DATA TO USE:
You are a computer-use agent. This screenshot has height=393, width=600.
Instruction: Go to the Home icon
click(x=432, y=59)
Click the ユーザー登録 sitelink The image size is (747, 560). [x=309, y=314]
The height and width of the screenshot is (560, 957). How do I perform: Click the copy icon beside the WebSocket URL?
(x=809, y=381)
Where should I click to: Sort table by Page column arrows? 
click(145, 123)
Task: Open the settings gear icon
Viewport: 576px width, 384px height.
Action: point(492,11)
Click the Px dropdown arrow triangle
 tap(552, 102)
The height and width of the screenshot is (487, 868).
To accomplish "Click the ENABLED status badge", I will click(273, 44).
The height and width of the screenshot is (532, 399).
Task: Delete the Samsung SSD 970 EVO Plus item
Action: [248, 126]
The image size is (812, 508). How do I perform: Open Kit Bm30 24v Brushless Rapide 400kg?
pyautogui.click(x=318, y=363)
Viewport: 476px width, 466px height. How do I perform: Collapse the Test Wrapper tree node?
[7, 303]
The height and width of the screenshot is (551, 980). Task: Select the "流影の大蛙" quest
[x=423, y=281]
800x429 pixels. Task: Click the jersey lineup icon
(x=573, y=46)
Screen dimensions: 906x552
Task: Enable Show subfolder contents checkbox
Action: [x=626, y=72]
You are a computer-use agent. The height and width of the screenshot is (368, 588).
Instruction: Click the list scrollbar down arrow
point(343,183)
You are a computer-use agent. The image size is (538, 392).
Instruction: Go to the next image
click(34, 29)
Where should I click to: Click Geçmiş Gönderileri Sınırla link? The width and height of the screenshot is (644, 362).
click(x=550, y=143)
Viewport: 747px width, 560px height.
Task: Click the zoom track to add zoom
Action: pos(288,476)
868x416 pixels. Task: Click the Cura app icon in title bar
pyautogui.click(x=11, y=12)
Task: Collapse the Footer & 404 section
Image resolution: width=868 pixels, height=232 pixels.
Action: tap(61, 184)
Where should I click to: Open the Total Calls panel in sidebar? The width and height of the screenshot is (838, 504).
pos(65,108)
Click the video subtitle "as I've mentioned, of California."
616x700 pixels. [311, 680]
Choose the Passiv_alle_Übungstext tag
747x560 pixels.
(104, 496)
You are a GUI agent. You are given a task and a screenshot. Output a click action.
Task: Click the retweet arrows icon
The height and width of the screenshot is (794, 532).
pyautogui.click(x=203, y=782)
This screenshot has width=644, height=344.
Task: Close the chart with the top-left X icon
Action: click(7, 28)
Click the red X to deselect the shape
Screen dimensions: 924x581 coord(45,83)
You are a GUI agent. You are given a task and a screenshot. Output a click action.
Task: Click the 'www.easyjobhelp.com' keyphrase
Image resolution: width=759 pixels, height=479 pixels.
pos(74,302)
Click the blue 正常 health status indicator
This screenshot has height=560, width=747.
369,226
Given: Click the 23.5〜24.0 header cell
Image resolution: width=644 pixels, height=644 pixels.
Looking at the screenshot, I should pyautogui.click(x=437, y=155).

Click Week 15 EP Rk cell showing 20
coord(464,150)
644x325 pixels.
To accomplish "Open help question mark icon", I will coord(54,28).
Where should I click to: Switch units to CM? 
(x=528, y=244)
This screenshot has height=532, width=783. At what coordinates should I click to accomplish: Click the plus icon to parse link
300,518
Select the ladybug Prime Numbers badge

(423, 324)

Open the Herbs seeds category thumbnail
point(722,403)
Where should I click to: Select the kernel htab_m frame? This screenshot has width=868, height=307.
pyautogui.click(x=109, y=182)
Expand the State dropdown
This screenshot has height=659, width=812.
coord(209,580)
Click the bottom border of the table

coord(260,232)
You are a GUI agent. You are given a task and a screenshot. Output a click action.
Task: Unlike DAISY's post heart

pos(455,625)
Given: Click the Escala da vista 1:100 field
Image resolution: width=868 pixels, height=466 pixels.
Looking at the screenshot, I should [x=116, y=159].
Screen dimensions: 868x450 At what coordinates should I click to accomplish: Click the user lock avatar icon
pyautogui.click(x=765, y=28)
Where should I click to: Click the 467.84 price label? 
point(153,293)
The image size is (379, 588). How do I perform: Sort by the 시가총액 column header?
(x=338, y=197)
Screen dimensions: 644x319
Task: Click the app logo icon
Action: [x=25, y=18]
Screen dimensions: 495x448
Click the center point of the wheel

EXERCISE AIM:
Only the lines of the data holding the string "computer" are wanted; copy each of them.

TASK RESPONSE:
You are a computer-use agent. This screenshot has height=393, width=600.
You are a computer-use agent. The height and width of the screenshot is (368, 588).
You are a computer-use agent. The image size is (538, 392).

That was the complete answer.